Jurus B.J. Habibie Pulihkan Rupiah

Date:

Presiden ketiga Republik Indonesia, Bacharuddin Jusuf Habibie, baru saja berpulang pada usia ke-83 tahun.

BJ Habibie merupakan salah satu tokoh teknologi nasional, khususnya di bidang aeronautika. Selama puluhan tahun berkarir dalam bidang inovasi teknologi, berbagai prestasi telah ditorehkan. Di sepanjang karirnya, baik di dalam negeri maupun di negara asing, beliau punya 46 hak paten di bidang teknologi dan sains.

Sebagai salah satu putra bangsa yang punya kecerdasan di atas rata-rata, beliau diminta langsung oleh Presiden Soeharto pulang ke Indonesia pada tahun 1973 untuk ikut serta dalam membangun Indonesia melalui inovasi di bidang teknologi.

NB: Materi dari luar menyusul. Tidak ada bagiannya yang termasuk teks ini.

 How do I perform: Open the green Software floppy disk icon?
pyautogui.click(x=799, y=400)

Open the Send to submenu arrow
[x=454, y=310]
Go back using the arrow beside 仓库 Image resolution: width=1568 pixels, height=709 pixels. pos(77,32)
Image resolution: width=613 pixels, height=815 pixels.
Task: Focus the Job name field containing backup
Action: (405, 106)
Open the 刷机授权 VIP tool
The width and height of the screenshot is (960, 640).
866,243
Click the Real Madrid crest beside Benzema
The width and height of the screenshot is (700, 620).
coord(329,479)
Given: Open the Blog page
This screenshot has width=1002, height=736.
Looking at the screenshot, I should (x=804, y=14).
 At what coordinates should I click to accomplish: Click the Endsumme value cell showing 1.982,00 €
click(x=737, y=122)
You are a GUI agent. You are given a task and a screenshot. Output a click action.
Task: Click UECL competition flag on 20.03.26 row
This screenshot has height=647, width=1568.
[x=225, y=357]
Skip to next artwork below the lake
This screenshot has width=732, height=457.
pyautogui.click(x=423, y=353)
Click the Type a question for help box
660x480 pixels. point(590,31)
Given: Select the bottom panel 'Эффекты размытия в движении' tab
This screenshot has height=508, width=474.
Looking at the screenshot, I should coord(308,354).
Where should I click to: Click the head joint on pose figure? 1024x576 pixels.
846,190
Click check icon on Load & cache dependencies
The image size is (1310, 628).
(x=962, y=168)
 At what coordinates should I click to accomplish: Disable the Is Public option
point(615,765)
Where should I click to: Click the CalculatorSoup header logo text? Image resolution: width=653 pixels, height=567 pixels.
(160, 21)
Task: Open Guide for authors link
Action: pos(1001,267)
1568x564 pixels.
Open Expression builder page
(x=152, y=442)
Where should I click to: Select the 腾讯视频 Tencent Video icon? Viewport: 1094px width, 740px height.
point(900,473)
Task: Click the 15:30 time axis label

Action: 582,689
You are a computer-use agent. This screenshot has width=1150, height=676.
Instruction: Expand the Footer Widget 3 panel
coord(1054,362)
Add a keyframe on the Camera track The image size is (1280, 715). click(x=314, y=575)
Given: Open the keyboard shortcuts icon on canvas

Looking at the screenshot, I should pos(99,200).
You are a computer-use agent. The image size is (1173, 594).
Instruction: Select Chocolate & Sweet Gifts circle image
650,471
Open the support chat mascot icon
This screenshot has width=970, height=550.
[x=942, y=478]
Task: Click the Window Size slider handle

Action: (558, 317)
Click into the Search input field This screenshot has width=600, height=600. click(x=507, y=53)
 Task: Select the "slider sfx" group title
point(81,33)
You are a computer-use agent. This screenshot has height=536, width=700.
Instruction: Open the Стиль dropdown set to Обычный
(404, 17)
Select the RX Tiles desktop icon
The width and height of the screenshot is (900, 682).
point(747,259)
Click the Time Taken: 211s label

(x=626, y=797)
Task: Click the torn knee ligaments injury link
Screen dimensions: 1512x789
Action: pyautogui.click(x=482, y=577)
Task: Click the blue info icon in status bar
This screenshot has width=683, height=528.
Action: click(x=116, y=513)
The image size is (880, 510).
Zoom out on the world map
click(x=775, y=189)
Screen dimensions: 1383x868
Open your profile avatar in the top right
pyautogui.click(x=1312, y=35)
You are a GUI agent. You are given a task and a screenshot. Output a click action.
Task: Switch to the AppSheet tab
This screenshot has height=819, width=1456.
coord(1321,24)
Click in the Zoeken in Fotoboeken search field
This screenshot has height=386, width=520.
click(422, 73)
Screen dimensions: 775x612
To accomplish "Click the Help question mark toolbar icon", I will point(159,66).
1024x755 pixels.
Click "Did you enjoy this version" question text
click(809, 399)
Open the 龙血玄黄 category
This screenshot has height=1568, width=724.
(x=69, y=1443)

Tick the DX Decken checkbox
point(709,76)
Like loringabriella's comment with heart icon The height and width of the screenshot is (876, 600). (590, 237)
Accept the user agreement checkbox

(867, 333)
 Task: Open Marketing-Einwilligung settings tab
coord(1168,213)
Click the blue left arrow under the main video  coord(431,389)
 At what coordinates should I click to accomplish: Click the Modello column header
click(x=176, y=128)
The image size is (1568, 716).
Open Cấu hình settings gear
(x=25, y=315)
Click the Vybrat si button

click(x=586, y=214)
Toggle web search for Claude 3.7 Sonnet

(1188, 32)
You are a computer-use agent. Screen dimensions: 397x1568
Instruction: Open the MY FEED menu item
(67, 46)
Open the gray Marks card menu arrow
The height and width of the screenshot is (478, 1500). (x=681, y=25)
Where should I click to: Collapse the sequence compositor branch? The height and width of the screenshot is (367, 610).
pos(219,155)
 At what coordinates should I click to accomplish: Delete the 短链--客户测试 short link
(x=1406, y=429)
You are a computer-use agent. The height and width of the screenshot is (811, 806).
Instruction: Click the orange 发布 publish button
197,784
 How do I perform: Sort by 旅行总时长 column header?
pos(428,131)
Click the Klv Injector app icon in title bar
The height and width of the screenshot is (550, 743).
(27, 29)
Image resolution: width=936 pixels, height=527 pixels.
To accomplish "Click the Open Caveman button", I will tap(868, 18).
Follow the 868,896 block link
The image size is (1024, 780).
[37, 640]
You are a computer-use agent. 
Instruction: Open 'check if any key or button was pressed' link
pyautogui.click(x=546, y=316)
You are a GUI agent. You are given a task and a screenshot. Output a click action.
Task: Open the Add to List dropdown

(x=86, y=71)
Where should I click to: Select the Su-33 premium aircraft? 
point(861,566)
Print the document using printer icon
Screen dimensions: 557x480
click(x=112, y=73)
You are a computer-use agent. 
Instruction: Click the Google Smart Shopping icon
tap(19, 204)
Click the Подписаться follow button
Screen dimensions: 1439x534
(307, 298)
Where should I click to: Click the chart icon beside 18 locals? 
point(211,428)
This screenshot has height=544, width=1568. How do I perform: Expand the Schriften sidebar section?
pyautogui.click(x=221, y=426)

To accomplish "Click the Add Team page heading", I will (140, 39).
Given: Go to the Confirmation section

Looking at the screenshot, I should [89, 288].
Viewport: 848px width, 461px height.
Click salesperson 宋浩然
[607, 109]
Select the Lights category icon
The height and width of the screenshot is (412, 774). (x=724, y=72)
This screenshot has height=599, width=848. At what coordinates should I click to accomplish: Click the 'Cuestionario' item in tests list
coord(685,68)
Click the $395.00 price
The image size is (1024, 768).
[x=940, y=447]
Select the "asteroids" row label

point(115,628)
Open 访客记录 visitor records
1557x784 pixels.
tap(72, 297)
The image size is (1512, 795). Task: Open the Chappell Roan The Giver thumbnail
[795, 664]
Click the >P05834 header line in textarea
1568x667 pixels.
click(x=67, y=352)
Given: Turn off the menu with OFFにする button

Menjabat sebagai Menteri Negara Riset dan Teknologi RI (Menristek RI) sejak tahun 1978 hingga 1998, BJ Habibie menjabat sebagai Wakil Presiden pada Maret 1998. BJ Habibie yang punya latar belakang sebagai teknolog, dilantik sebagai Presiden RI pada Mei 1998 menggantikan Pak Harto yang harus turun karena tekanan publik.

Krisis Finansial Asia 1997

Apesnya, BJ Habibie punya tanggung jawab berat untuk menggantikan peran Pak Harto sebagai Presiden, yaitu diwarisi ketidakstabilan ekonomi akibat krisis moneter Asia pada tahun 1997/1998.

Krisis ini awalnya dipicu oleh ketidakmampuan Thailand untuk membayar utang luar negerinya, kemudian krisis ini menyebar di sebagian besar negara Asia Tenggara dan Jepang. Kondisi krisis telah menyebabkan pasar modal Indonesia ambruk, inflasi meningkat tajam, pertumbuhan ekonomi negatif, dan nilai ekspor turun drastis.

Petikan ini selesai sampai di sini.